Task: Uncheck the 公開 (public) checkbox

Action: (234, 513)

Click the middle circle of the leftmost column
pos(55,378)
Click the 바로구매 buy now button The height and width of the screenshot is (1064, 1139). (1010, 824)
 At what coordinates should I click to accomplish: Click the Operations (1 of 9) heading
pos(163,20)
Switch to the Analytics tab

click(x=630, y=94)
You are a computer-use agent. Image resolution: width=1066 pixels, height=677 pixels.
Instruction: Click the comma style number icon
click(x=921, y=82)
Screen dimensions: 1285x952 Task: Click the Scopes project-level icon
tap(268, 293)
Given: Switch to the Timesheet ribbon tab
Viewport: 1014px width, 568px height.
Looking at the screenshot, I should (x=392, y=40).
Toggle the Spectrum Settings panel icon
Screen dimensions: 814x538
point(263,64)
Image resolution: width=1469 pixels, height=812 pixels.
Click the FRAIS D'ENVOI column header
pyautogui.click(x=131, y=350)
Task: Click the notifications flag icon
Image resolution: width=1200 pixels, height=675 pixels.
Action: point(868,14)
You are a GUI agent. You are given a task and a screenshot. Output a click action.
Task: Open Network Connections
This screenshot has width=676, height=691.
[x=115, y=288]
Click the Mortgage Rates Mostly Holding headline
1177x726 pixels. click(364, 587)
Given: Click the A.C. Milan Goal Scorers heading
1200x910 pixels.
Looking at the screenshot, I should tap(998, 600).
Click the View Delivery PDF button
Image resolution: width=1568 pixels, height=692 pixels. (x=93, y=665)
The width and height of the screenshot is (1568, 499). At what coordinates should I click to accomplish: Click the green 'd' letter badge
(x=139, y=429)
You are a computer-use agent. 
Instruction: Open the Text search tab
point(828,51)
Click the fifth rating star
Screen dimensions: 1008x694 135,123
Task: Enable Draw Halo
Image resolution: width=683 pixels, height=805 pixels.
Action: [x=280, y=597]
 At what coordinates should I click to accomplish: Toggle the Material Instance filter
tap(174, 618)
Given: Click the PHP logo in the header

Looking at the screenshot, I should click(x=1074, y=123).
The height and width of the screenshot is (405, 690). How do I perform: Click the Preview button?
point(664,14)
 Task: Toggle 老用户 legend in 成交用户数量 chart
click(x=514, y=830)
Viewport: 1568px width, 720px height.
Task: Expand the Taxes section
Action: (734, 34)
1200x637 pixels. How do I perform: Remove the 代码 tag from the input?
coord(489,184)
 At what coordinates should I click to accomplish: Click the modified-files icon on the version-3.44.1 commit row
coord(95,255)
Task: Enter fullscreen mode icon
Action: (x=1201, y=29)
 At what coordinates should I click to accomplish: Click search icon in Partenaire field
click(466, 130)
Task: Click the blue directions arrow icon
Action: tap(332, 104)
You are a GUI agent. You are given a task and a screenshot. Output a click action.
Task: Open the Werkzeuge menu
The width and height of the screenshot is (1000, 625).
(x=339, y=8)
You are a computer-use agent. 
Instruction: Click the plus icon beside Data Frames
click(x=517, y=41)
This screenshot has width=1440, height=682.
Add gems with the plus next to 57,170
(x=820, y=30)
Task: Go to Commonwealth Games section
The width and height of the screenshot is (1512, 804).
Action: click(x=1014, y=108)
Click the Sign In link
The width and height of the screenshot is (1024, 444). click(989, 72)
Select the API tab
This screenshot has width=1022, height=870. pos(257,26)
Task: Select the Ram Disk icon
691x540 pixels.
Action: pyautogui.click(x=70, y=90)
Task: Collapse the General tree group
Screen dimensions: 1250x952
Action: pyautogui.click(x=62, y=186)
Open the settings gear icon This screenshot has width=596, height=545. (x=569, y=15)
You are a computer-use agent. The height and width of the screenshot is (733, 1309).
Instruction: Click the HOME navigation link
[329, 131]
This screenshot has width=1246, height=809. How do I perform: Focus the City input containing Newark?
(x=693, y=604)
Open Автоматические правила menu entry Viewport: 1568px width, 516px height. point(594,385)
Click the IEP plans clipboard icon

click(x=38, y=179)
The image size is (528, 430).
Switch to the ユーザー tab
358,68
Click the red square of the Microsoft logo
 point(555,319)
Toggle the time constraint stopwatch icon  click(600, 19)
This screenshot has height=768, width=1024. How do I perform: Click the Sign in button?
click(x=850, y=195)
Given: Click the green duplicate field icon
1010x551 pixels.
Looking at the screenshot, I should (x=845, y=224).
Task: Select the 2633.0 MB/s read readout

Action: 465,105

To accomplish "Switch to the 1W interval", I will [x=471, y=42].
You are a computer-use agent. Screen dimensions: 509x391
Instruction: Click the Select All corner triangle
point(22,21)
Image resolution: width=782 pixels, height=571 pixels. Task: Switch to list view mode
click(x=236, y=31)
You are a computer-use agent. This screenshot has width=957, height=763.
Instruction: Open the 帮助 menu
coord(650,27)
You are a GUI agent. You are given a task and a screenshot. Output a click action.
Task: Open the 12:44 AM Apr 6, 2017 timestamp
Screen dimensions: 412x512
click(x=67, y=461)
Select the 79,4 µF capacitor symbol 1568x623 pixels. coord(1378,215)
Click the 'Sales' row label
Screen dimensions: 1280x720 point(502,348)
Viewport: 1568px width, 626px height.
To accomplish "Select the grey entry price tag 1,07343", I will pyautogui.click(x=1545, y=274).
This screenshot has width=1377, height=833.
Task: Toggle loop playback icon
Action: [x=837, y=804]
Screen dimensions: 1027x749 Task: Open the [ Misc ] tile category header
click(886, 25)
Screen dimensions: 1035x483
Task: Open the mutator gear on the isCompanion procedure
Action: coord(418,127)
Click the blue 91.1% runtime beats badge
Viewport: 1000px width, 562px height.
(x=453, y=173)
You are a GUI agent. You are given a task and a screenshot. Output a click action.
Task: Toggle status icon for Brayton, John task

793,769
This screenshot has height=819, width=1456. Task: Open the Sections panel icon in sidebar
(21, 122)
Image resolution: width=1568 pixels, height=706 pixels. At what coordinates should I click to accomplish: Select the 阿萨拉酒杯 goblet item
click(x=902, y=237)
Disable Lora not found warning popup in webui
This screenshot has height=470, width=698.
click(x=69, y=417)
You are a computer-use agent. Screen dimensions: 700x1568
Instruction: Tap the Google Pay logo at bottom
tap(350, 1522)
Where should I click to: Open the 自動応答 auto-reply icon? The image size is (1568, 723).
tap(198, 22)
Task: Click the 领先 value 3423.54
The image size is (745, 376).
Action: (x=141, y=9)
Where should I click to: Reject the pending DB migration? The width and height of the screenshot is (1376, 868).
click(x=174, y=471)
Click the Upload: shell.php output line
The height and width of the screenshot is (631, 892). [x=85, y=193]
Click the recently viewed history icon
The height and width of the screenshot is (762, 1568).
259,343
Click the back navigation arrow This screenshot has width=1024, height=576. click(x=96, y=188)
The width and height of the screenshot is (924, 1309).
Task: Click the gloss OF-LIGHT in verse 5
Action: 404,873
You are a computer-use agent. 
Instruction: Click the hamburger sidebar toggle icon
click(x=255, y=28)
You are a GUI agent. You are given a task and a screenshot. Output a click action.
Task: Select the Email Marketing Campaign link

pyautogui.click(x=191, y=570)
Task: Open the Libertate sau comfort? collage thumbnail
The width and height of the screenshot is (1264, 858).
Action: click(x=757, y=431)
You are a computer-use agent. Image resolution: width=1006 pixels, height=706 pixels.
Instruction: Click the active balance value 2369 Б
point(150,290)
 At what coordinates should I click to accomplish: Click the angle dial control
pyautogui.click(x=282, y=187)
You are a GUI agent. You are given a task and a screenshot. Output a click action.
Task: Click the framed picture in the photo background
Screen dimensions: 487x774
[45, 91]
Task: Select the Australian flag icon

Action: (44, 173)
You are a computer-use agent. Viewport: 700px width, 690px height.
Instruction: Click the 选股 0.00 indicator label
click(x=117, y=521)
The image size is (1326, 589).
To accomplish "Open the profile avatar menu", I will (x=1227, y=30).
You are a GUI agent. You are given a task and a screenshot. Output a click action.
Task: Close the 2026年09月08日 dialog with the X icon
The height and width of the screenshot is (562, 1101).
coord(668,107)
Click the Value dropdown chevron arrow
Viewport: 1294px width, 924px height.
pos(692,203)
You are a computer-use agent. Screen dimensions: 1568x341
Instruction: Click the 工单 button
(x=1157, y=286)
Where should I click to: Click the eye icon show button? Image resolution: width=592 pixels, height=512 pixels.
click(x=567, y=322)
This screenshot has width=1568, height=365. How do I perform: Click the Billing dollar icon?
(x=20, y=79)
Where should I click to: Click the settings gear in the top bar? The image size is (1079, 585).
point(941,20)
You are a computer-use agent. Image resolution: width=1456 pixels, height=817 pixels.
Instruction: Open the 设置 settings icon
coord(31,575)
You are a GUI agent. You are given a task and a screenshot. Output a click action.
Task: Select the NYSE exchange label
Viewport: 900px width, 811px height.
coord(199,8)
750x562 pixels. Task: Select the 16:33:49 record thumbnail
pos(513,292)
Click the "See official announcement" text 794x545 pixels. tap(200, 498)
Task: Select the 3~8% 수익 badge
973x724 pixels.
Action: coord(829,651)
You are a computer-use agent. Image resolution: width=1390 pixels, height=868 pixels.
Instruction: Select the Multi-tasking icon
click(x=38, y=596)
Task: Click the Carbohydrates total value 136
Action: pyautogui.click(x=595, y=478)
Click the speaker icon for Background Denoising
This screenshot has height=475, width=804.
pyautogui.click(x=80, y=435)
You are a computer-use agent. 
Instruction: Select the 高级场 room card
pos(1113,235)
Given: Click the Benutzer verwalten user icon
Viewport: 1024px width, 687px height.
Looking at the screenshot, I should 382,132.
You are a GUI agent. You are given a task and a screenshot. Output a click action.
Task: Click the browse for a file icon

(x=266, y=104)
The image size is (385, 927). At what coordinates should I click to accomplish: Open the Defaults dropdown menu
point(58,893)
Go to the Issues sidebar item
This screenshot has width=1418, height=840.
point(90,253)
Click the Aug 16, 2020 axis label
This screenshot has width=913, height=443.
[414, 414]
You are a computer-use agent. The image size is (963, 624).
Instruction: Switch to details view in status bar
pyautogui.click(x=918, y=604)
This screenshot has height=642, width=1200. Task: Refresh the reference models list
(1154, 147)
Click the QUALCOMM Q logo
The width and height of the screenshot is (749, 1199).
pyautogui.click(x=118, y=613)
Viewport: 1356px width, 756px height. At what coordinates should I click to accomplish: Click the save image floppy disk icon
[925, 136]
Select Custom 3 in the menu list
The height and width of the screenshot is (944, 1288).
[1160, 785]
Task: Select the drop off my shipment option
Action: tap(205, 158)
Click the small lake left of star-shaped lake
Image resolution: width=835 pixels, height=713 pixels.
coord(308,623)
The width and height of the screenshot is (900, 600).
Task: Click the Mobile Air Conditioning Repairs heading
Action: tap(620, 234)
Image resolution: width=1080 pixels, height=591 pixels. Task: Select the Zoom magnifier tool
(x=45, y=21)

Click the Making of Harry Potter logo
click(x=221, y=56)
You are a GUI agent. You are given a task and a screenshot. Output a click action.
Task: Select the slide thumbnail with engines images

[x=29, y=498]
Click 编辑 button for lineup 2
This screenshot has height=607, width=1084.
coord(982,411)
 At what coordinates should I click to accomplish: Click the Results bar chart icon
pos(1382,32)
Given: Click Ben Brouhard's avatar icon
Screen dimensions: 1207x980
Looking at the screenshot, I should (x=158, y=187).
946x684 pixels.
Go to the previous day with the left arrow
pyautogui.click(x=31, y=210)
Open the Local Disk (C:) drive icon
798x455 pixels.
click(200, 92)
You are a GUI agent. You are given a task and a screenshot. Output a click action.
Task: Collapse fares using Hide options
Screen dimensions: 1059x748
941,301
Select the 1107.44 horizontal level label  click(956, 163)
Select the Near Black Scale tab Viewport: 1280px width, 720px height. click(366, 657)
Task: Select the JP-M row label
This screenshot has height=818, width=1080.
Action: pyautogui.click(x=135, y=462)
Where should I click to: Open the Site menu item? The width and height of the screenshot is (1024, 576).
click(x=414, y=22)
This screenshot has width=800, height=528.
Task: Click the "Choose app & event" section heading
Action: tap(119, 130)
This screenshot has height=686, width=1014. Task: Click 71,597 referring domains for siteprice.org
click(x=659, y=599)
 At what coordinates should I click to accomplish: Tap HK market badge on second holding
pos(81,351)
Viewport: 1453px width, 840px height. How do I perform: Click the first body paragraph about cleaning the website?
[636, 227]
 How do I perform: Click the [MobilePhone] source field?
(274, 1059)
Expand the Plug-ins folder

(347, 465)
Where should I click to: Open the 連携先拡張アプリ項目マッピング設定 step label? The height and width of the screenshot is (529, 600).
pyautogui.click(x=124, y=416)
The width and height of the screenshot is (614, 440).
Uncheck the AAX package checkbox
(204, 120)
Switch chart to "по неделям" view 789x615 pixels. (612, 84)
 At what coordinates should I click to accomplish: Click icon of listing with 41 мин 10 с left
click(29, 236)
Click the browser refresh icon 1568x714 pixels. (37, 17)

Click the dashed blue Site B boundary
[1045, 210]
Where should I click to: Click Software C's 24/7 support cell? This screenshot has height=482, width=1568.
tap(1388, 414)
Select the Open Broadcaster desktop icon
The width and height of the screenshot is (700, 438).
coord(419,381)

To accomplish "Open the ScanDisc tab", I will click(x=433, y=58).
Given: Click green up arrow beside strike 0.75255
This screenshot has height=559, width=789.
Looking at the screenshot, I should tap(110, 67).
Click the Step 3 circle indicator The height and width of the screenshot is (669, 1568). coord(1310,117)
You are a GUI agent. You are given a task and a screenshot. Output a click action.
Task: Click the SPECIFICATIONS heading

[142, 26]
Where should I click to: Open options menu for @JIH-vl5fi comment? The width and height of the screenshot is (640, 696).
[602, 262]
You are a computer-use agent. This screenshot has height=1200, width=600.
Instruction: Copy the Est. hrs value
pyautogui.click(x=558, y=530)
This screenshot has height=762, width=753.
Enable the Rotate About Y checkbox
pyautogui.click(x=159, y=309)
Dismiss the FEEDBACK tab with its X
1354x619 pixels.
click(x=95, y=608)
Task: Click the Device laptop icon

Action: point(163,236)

##########

▸ What is needed
In the listing above, find each line with the word "Collapse" and copy it out.

▸ Solved exercise
Task: Collapse the General tree group
Task: Collapse fares using Hide options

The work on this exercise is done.